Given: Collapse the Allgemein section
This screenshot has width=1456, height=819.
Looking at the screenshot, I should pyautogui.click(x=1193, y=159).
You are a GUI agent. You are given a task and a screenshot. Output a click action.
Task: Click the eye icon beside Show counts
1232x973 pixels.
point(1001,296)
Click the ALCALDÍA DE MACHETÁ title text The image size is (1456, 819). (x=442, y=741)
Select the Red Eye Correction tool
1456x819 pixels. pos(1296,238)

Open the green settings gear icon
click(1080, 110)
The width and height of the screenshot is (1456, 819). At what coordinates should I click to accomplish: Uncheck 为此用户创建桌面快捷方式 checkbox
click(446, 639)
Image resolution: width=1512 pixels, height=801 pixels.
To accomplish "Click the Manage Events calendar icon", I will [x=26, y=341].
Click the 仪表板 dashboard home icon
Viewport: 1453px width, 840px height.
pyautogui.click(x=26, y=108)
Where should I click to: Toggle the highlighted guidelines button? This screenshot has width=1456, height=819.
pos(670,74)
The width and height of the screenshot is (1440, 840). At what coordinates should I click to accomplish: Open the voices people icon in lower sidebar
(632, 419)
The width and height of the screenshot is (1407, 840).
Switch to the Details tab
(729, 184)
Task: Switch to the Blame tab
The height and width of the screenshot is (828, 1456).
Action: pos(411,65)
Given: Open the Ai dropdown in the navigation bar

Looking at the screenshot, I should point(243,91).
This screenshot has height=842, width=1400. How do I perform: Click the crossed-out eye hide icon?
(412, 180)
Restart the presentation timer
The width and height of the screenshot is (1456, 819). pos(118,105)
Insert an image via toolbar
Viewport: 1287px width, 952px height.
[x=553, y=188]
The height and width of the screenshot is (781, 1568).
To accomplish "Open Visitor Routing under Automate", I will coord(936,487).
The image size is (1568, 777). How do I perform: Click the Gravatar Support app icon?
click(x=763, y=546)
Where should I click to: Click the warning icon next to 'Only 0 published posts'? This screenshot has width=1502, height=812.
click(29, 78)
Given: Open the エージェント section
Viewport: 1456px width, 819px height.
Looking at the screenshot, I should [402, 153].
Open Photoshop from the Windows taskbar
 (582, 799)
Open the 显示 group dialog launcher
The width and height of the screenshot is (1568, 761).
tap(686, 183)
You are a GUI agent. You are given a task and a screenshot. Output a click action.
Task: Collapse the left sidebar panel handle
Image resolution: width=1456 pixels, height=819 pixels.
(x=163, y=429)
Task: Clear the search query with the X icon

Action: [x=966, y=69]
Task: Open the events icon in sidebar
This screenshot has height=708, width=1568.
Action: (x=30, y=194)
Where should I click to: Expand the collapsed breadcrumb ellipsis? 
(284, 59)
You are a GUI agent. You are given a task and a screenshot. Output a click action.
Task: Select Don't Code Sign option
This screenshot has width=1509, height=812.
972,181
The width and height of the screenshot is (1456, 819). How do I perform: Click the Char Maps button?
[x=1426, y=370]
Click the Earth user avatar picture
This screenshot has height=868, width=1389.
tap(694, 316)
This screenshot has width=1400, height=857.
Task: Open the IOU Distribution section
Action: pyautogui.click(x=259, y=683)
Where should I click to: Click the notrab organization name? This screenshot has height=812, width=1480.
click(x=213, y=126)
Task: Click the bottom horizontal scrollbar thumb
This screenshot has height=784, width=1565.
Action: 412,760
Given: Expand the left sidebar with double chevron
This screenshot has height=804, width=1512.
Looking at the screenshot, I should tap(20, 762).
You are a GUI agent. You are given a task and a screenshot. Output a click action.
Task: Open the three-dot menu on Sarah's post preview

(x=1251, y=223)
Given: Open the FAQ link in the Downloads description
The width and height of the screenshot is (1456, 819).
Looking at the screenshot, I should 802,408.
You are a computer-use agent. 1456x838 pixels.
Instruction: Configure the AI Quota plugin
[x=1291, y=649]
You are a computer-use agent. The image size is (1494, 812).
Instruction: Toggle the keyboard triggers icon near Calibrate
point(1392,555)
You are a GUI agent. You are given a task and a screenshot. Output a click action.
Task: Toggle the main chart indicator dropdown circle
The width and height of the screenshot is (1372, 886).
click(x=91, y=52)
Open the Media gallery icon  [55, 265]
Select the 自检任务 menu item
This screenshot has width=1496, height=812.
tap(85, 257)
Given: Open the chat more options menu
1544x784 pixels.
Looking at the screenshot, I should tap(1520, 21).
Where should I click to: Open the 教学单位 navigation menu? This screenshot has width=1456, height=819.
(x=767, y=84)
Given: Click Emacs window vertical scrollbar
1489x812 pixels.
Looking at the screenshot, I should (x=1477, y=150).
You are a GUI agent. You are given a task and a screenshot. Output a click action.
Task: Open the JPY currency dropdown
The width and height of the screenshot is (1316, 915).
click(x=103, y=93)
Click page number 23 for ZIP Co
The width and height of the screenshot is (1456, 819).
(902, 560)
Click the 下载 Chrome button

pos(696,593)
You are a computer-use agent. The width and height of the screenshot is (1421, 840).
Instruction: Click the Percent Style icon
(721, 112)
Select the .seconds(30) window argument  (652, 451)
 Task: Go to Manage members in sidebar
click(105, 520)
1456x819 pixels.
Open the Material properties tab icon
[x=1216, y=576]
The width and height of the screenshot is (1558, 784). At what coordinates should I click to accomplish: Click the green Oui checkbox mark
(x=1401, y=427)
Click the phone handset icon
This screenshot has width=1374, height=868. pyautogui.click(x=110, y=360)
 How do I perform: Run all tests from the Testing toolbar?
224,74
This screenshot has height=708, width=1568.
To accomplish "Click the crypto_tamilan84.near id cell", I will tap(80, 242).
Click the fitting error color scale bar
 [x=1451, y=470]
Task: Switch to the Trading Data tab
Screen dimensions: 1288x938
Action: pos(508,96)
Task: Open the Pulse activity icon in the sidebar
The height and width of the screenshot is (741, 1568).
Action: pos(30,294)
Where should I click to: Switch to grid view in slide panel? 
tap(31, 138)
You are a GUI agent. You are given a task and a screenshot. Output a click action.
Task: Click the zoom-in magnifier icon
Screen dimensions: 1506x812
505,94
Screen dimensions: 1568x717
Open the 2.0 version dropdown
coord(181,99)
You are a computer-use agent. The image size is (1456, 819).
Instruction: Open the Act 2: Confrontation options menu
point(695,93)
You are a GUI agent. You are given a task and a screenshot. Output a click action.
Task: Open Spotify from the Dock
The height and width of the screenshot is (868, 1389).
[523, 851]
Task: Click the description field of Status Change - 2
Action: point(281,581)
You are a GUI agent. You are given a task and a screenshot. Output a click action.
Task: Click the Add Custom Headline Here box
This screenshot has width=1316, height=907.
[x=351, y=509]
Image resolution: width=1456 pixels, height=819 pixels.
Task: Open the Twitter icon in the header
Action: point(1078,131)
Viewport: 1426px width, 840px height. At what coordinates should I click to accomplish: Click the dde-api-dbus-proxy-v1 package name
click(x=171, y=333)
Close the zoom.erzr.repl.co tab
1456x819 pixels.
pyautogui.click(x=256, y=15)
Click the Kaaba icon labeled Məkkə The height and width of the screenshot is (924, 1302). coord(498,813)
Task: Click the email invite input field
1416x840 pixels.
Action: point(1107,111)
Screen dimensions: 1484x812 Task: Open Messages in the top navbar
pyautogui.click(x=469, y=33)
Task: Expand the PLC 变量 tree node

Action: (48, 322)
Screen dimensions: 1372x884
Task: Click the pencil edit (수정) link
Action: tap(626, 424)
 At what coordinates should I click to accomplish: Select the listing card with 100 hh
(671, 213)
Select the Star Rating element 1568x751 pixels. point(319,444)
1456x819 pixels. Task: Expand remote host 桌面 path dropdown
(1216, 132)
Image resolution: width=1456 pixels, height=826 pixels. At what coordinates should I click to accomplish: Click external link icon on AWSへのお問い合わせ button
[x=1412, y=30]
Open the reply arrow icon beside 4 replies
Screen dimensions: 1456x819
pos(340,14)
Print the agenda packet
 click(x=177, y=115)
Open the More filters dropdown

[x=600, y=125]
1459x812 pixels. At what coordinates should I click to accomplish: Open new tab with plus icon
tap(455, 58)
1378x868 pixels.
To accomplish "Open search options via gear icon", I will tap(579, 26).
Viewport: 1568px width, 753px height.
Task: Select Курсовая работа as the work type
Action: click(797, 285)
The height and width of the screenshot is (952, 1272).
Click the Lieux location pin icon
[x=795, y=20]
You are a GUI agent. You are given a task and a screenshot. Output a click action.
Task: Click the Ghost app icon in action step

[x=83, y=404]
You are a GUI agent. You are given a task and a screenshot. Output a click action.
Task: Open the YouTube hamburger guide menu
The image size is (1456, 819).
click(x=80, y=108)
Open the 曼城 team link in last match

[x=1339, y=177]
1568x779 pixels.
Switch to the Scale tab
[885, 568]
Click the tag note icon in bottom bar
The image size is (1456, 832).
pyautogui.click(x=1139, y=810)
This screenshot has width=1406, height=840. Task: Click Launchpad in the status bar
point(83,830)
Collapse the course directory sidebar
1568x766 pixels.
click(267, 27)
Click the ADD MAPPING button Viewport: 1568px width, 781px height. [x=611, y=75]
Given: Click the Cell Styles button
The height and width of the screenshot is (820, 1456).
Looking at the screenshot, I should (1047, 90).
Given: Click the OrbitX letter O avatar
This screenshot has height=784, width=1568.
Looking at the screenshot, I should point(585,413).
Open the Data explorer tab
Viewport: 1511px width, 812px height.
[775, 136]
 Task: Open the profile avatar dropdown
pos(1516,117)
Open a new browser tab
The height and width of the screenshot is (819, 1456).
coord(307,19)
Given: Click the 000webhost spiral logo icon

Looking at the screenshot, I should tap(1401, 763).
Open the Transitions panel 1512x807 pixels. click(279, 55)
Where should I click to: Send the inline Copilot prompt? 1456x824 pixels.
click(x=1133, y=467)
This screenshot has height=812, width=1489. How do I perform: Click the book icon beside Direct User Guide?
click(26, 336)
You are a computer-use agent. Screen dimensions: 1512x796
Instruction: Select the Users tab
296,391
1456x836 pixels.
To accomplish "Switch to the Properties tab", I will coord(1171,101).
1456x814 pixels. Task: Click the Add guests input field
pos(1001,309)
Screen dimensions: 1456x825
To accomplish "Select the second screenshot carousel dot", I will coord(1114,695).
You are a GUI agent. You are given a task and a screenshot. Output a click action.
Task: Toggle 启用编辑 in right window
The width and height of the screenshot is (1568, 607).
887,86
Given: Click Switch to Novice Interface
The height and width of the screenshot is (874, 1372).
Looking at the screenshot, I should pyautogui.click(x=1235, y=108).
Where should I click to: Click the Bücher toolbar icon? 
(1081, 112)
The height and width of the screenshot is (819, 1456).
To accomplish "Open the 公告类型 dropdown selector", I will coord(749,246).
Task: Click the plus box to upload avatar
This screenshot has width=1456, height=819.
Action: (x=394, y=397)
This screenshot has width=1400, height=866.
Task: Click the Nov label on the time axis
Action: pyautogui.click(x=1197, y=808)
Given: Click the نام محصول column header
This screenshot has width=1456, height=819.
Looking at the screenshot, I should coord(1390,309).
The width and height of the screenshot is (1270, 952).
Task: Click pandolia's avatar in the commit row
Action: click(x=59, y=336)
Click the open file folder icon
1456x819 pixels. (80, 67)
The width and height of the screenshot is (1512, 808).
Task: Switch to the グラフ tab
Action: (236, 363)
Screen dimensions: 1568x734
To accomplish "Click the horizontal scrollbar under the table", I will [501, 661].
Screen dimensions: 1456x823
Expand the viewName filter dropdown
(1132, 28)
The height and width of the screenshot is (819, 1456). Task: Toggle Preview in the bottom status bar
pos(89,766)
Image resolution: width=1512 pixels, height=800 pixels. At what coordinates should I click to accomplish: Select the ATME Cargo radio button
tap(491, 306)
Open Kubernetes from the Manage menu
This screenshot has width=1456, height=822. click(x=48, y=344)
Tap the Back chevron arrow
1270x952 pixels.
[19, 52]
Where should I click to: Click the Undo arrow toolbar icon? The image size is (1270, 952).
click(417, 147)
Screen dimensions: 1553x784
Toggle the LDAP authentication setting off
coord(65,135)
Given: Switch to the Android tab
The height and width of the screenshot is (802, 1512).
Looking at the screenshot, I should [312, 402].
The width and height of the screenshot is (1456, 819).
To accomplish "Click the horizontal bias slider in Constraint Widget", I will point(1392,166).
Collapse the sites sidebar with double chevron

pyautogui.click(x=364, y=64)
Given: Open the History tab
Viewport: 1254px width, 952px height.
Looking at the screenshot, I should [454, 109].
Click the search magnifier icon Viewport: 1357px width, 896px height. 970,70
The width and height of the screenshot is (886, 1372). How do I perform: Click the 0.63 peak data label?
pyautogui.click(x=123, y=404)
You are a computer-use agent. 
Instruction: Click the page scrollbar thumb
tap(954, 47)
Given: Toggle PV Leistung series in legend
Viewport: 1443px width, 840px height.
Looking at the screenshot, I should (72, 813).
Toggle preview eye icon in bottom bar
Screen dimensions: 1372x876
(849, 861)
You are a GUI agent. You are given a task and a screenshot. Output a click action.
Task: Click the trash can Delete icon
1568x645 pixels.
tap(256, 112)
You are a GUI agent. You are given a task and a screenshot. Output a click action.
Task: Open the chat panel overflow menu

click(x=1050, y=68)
|---|
All that is wanted is the run of lines from the start of the data through the line containing "Click the ALCALDÍA", copied word for word.

**Result**
Given: Collapse the Allgemein section
This screenshot has width=1456, height=819.
Looking at the screenshot, I should pyautogui.click(x=1193, y=159).
You are a GUI agent. You are given a task and a screenshot. Output a click action.
Task: Click the eye icon beside Show counts
1232x973 pixels.
point(1001,296)
Click the ALCALDÍA DE MACHETÁ title text The image size is (1456, 819). (x=442, y=741)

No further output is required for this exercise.